[Collected data entries]
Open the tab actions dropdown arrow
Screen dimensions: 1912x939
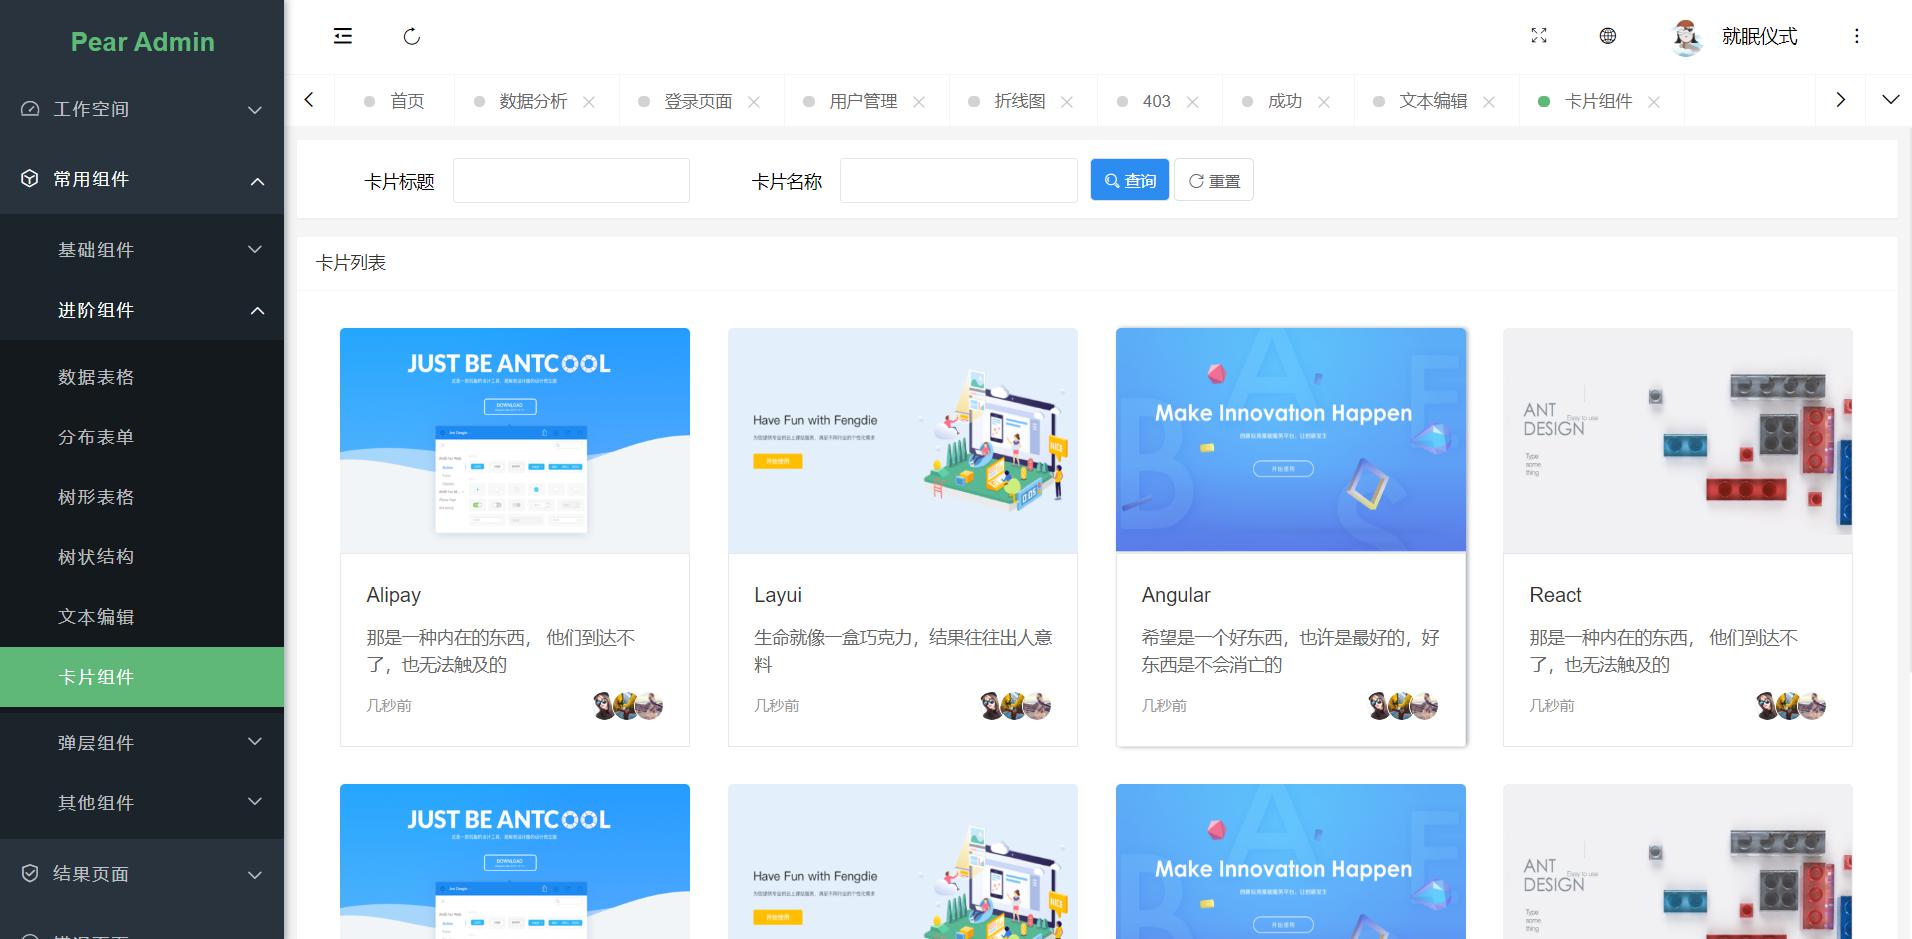(1890, 100)
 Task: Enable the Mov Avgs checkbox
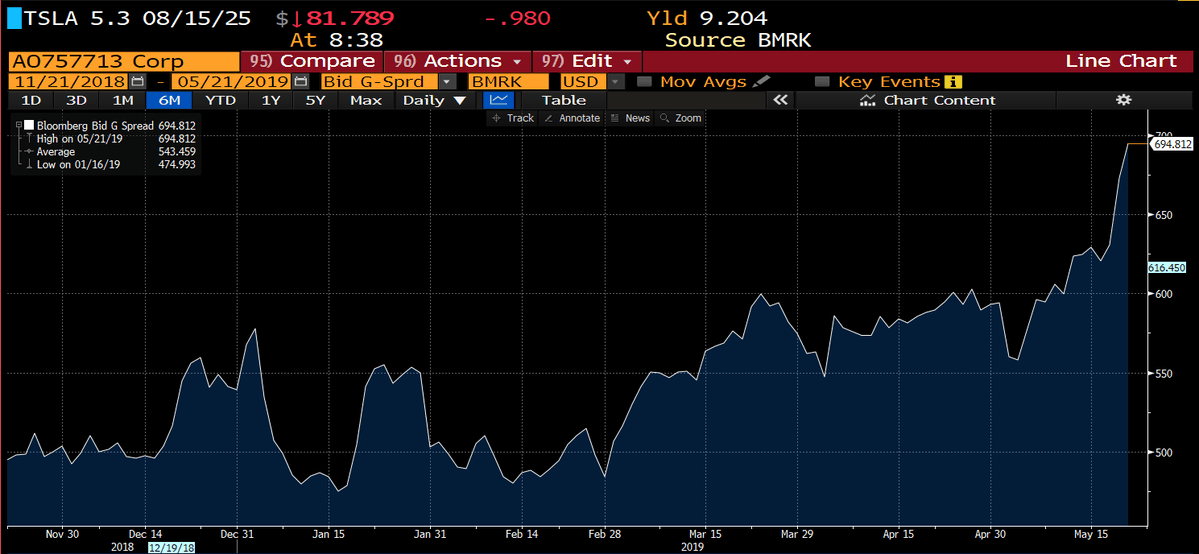[645, 82]
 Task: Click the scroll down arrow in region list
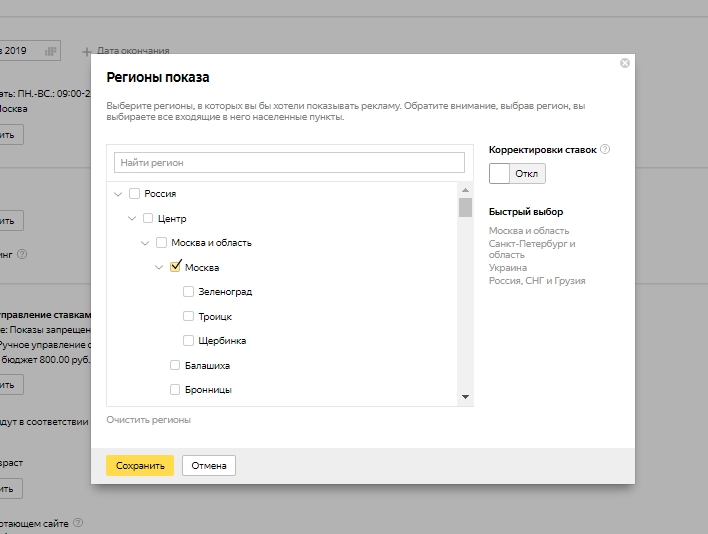465,397

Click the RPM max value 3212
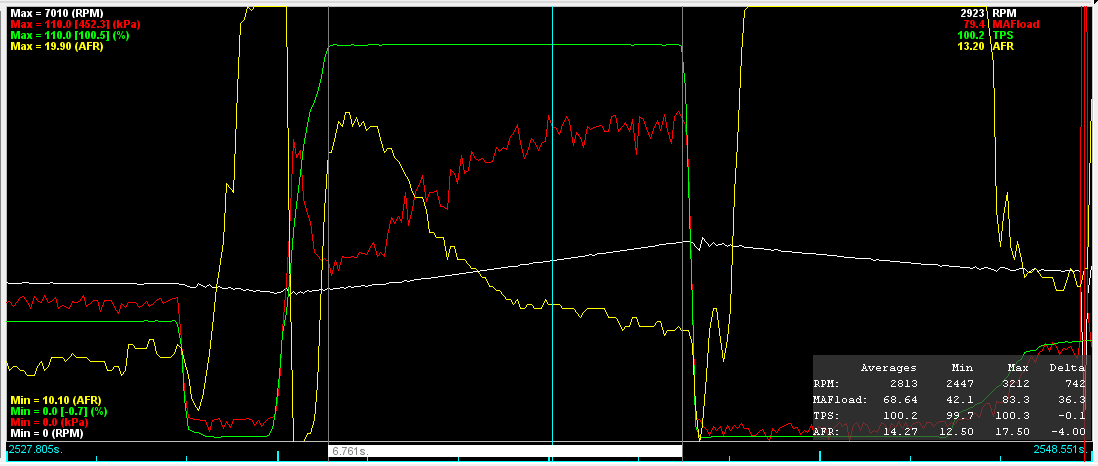1012,383
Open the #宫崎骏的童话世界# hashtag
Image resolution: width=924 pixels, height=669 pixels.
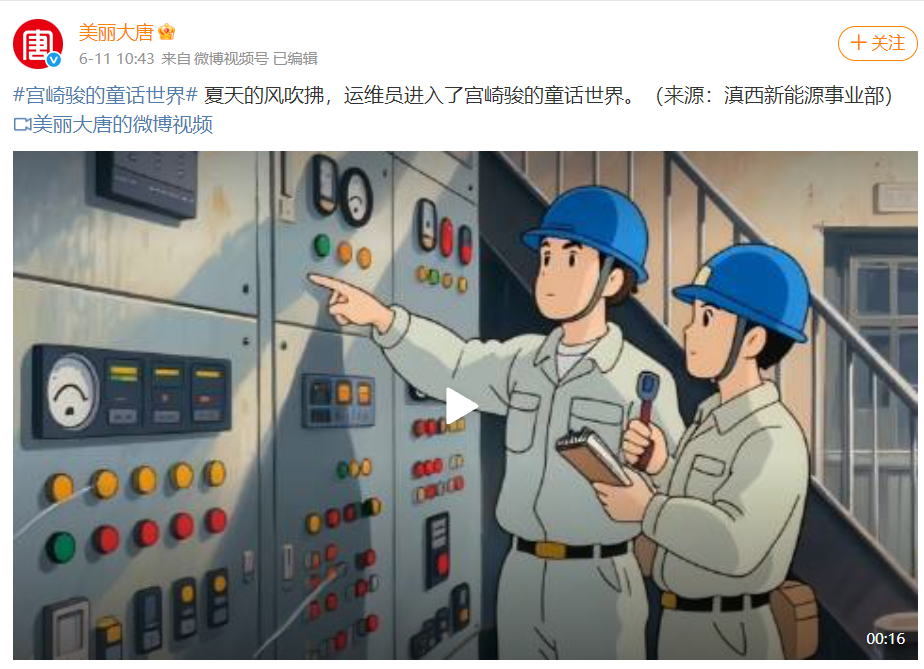click(105, 95)
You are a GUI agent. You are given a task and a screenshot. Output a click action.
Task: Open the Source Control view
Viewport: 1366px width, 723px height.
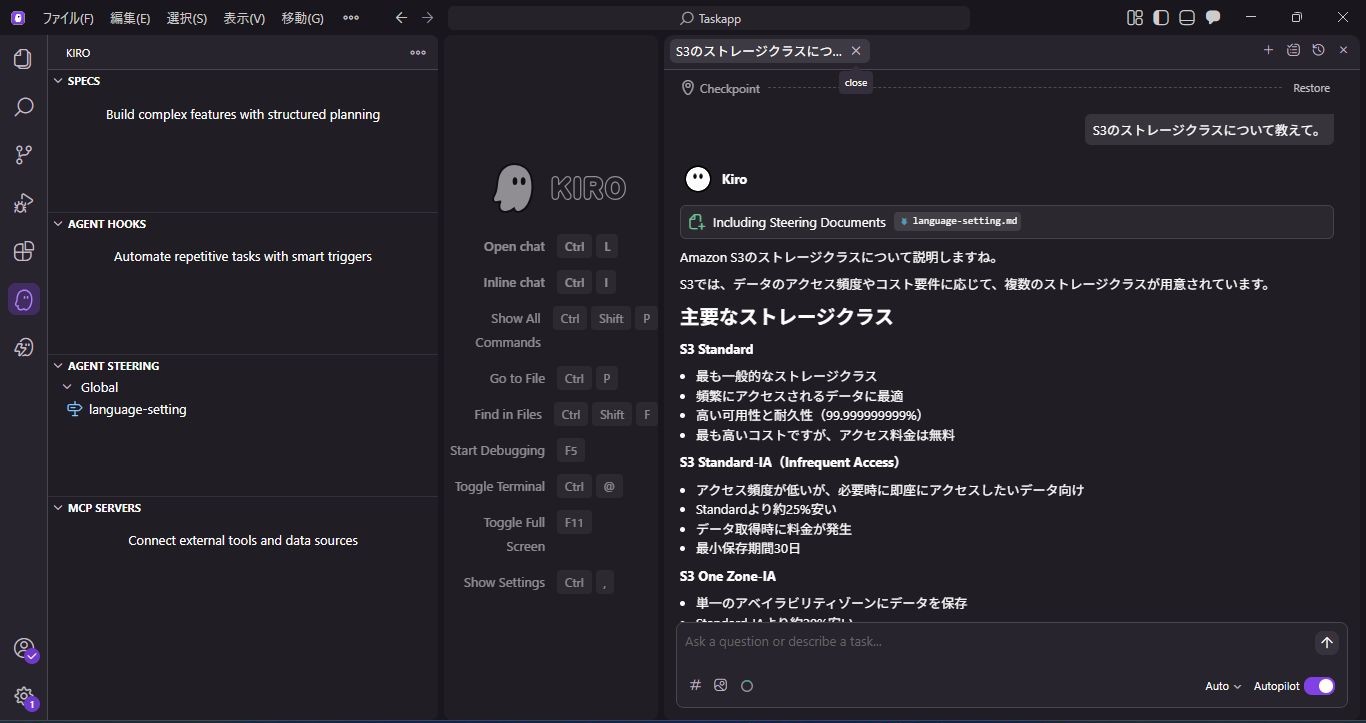(24, 155)
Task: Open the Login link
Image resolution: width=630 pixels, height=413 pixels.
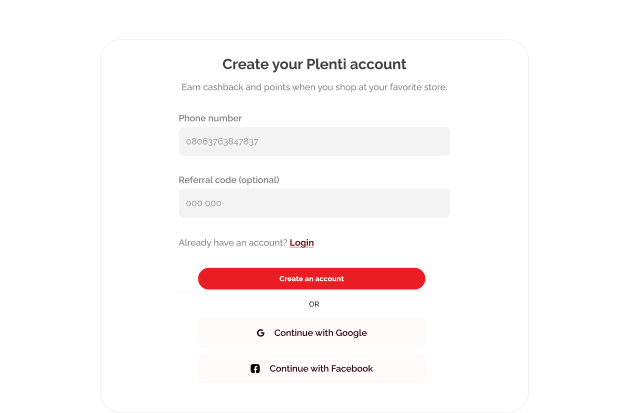Action: 302,243
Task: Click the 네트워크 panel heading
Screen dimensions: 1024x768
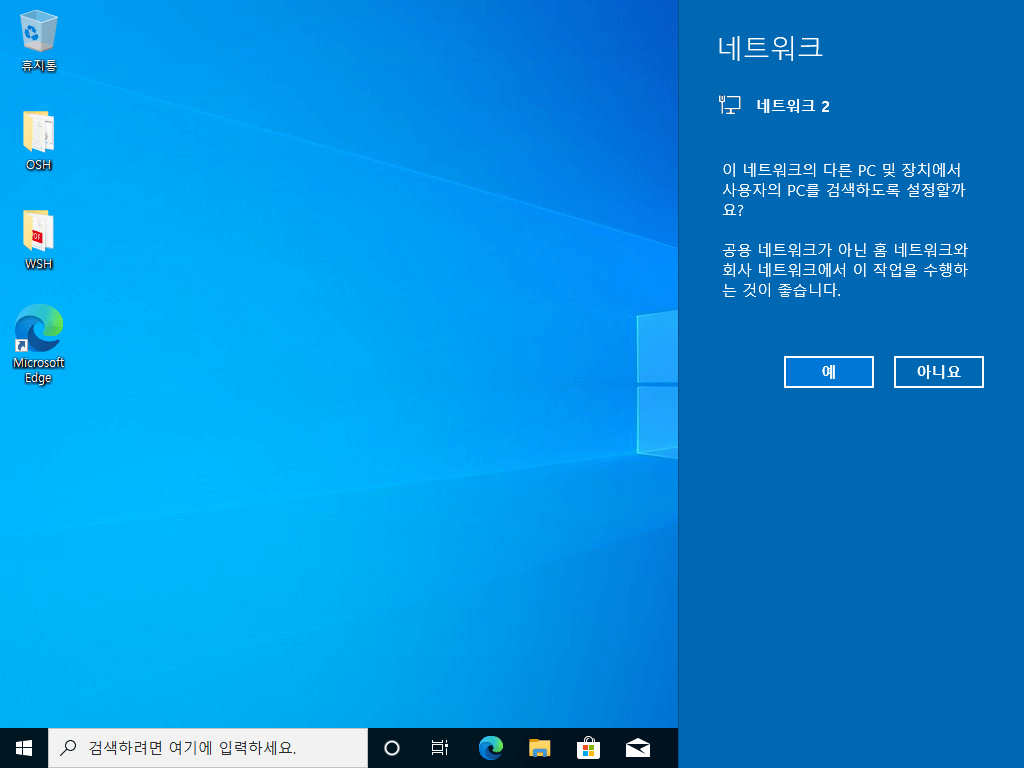Action: (x=770, y=47)
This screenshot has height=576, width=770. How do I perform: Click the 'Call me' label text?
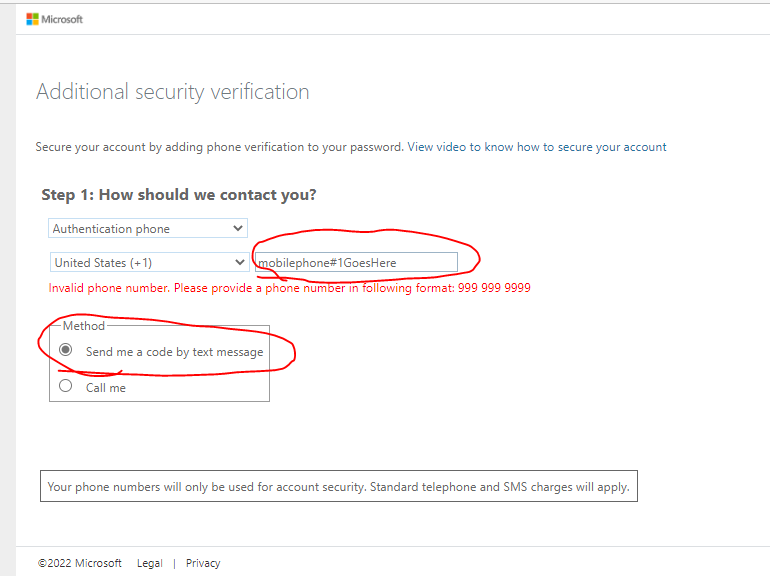point(106,388)
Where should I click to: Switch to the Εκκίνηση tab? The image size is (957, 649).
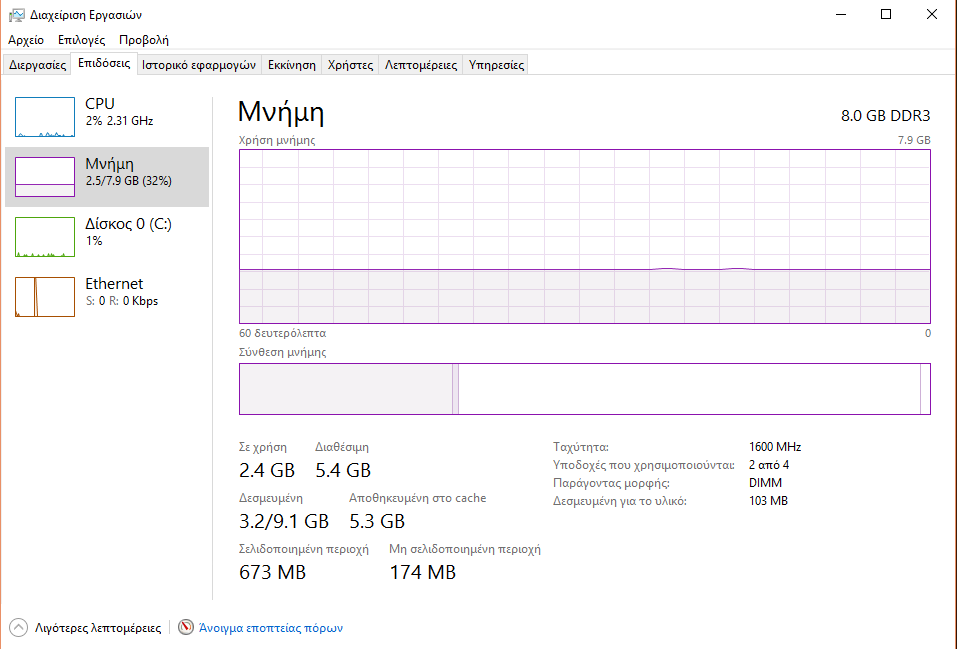click(291, 65)
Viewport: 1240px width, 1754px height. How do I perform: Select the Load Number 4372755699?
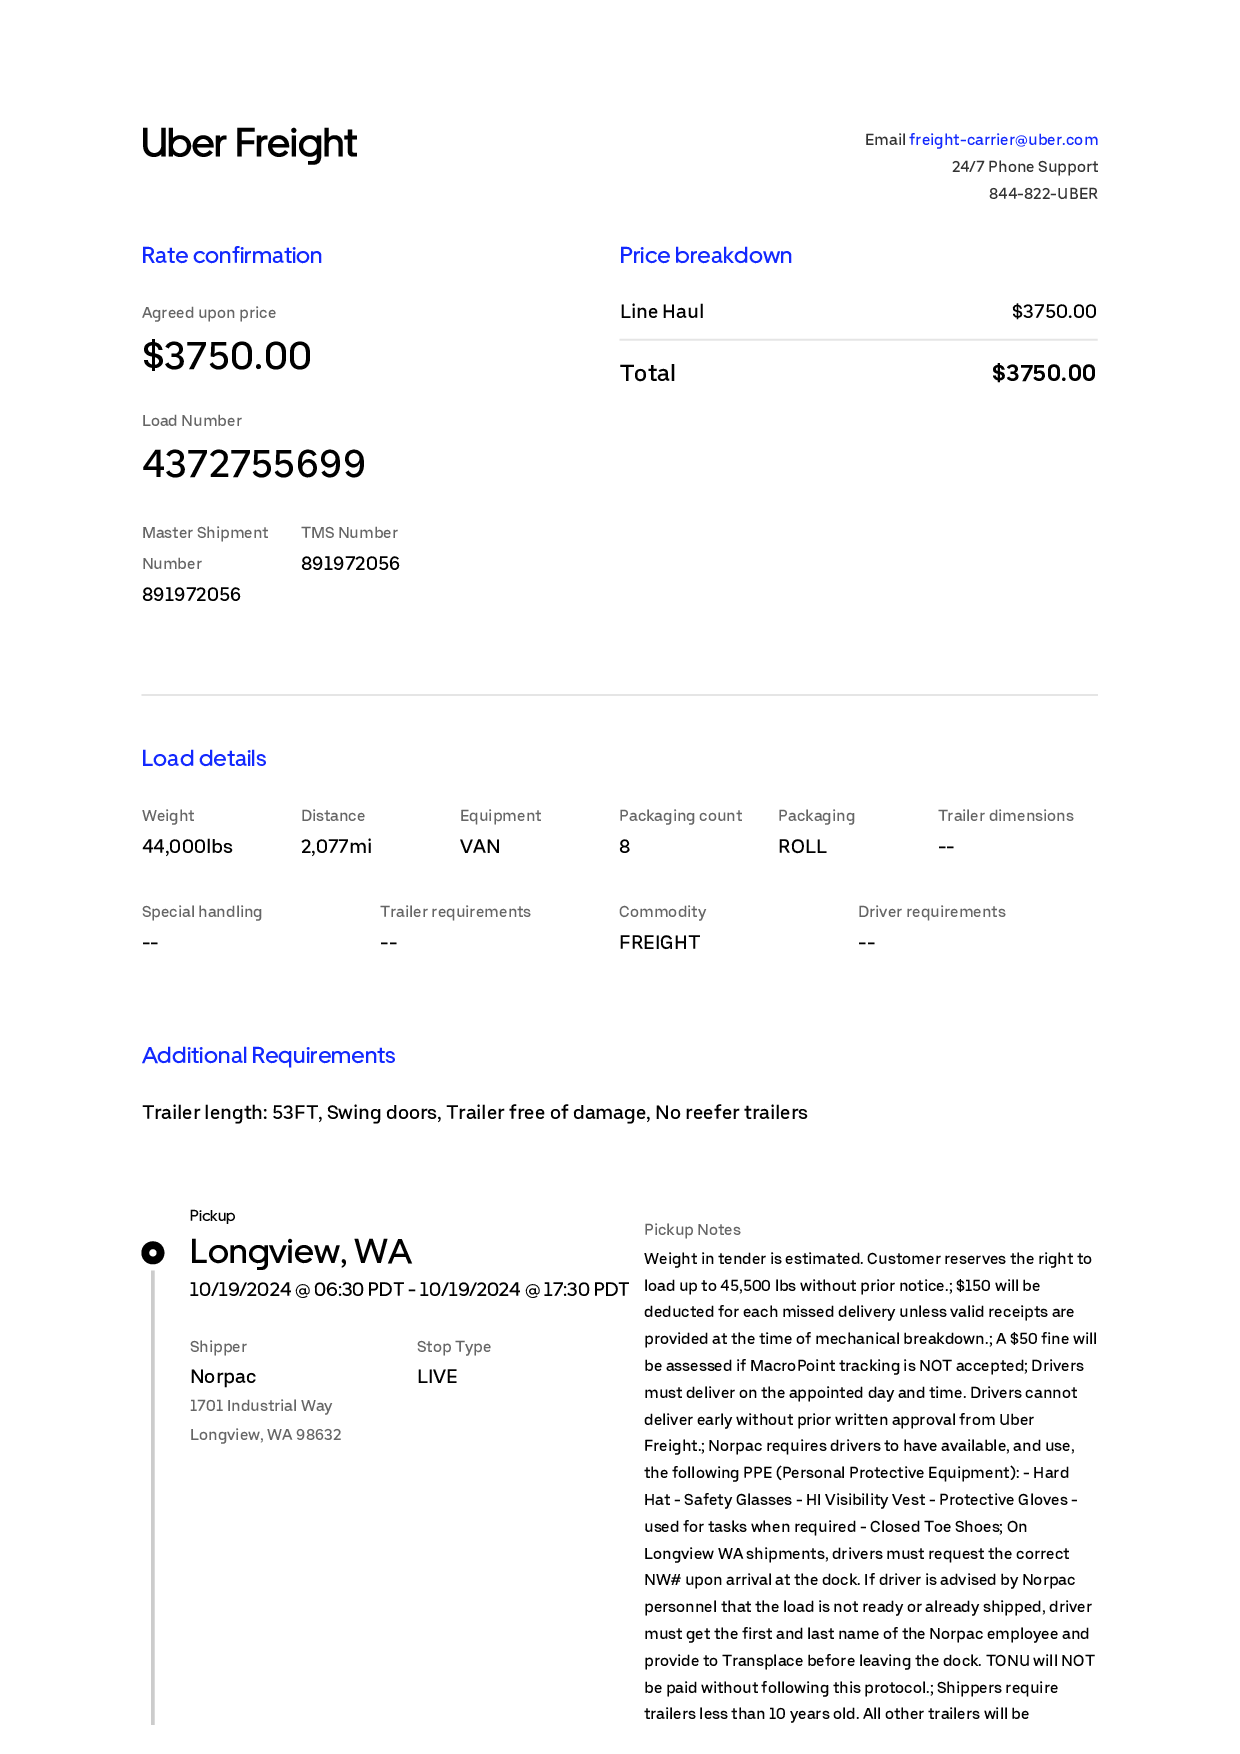click(254, 464)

• **Task goal**: Without the pictures, restate each entry exactly.

• **Task answer**:
Open the tab actions dropdown arrow
Screen dimensions: 1912x939
(1890, 100)
 Task: Enable the Mov Avgs checkbox
[645, 82]
 Task: Click the scroll down arrow in region list
465,397

Click the RPM max value 3212
1012,383
Open the #宫崎骏的童话世界# hashtag
Image resolution: width=924 pixels, height=669 pixels.
click(105, 95)
You are a GUI agent. You are given a task and a screenshot. Output a click action.
Task: Open the Source Control view
Viewport: 1366px width, 723px height.
(24, 155)
Task: Open the Login link
Image resolution: width=630 pixels, height=413 pixels.
Action: 302,243
Task: Click the 네트워크 panel heading
Screen dimensions: 1024x768
Action: (x=770, y=47)
This screenshot has height=576, width=770. How do I perform: Click the 'Call me' label text?
point(106,388)
Where should I click to: Switch to the Εκκίνηση tab? The image size is (957, 649).
click(291, 65)
Viewport: 1240px width, 1754px height. How do I perform: Select the Load Number 4372755699?
click(254, 464)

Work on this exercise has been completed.